GIVEN INSTRUCTION 1: In the post about upgrading the EEPC machines, copy the part that opens with the words containing "icon Anonymous at" and closes with "I'm running 3.4.", switching "mini-ISO" to "netinst ISO".
GIVEN INSTRUCTION 2: In the post about upgrading the EEPC machines, which two EEPC models does the writer have?
GIVEN INSTRUCTION 3: Finish out the next part of the post about upgrading the EEPC machines, going on from the last comment shown.

-- Start TEXT EXCERPT --

I look after a bunch of servers, working for Bytemark that is not a surprise, but I only touch a very small number of desktop systems.

precious - My desktop

This is the machine upon which I develop, check my personal mail, play my music & etc.

steve - My work machine

To keep the working from home separation going I have a machine I only use for work purposes.

travel/travel2 - EEPC box

I have two EEPC machines, a personal 701 and a work-provided 901.

Honestly these rarely get used. One is for when I'm on holiday or traveling, the second for when I'm on-call.

Yesterday I got round to upgrading both the toy EEPC machines to wheezy. The good news? Both of them upgraded/reinstalled easily. Hardware was all detected, sleeping, hibernation, wifi, etc all "just worked".

Unfortunately I am now running GNOME 3.x and the experience is unpleasant. This is a shame, because I've enjoyed GNOME 2.x & bluetile for the past few years.

The only other concern is that pwsafe appears to be scheduled for removal from Debian GNU/Linux - the list of open bugs shows some cause, but there are bugs there that are trivial to fix.

For the moment I've rebuilt the package and if I cannot find a suitable alternative - available for squeeze and wheezy - then I will host the package on my package repository.

In conclusion: Debian, you did good. GNOME, I've loved and appreciated you for years, but you might not be the desktop I want these days. It's not you, it's me.

| 24 comments

 

Comments on this entry

icon Anonymous at 05:42 on 6 April 2013

I'm assuming your experiences with GNOME 3 are based on 3.4, the latest available in unstable. Have you tried 3.8 at all yet? In particular, some of its new legacy mode extensions?

icon Steve Kemp at 05:45 on 6 April 2013
http://steve.org.uk/

Honestly I didn't even notice which versions were installed, I just downloaded the mini-ISO for the current testing installer and went with that.

Looking things over I'm going to assume that I'm running 3.4.

Barring the rare backport I prefer to keep my systems running pure-stable, unless there is a really compelling reason not to - so I'm not going to be too interested in running 3.8, or anything later than officially-supported wheezy.

-- End TEXT EXCERPT --
-- Start MATERIAL SHOWN --

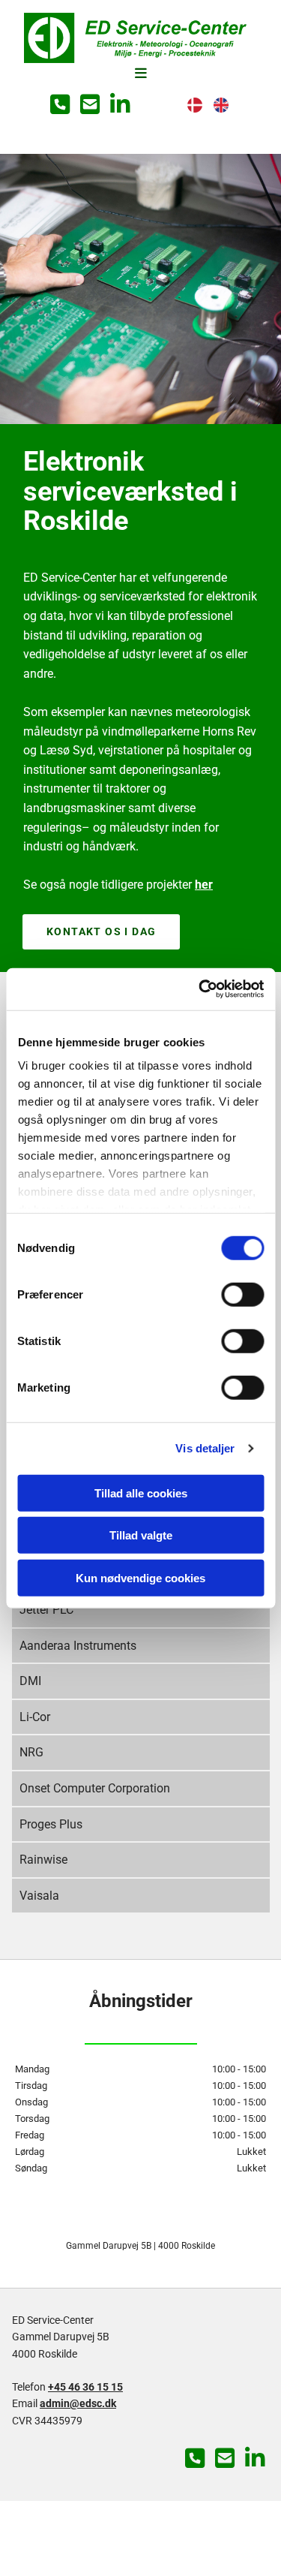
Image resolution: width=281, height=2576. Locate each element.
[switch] (242, 1294)
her (204, 884)
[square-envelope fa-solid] (90, 106)
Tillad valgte (140, 1535)
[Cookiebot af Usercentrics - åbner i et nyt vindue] (200, 989)
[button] (140, 74)
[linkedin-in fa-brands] (120, 106)
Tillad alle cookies (140, 1492)
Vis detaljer (205, 1448)
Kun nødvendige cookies (140, 1577)
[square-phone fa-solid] (60, 106)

-- End MATERIAL SHOWN --

FINAL ANSWER 1:
icon Anonymous at 05:42 on 6 April 2013

I'm assuming your experiences with GNOME 3 are based on 3.4, the latest available in unstable. Have you tried 3.8 at all yet? In particular, some of its new legacy mode extensions?

icon Steve Kemp at 05:45 on 6 April 2013
http://steve.org.uk/

Honestly I didn't even notice which versions were installed, I just downloaded the netinst ISO for the current testing installer and went with that.

Looking things over I'm going to assume that I'm running 3.4.

FINAL ANSWER 2: A personal 701 and a work-provided 901.

FINAL ANSWER 3:
That means I'll stick with gnome for a while to confirm that I'm not happy with it, then look at something else.

icon A pwsafe user at 06:29 on 6 April 2013

Hi Steve,

It'd be great if pwsafe can be kept in Debian. Looking forward to see it (re-)appear.

icon Tshepang Lekhonkhobe at 07:49 on 6 April 2013
http://tshepang.net

If the GNOME (3.4) objection has anything to do with the default mode (gnome-shell), I recommend running its fallback mode. It presents an interface that is pretty much unchanged from GNOME 2, unless you go unda-da-hood of course.

icon Steve Kemp at 08:06 on 6 April 2013
http://steve.org.uk/

I've cloned the current Squeeze package of pwsafe and uploaded to github here;

Binary packages will be built and uploaded to this repository in the next few days. Just making minor tweaks to the packaging and trying to tidy things up a little more first.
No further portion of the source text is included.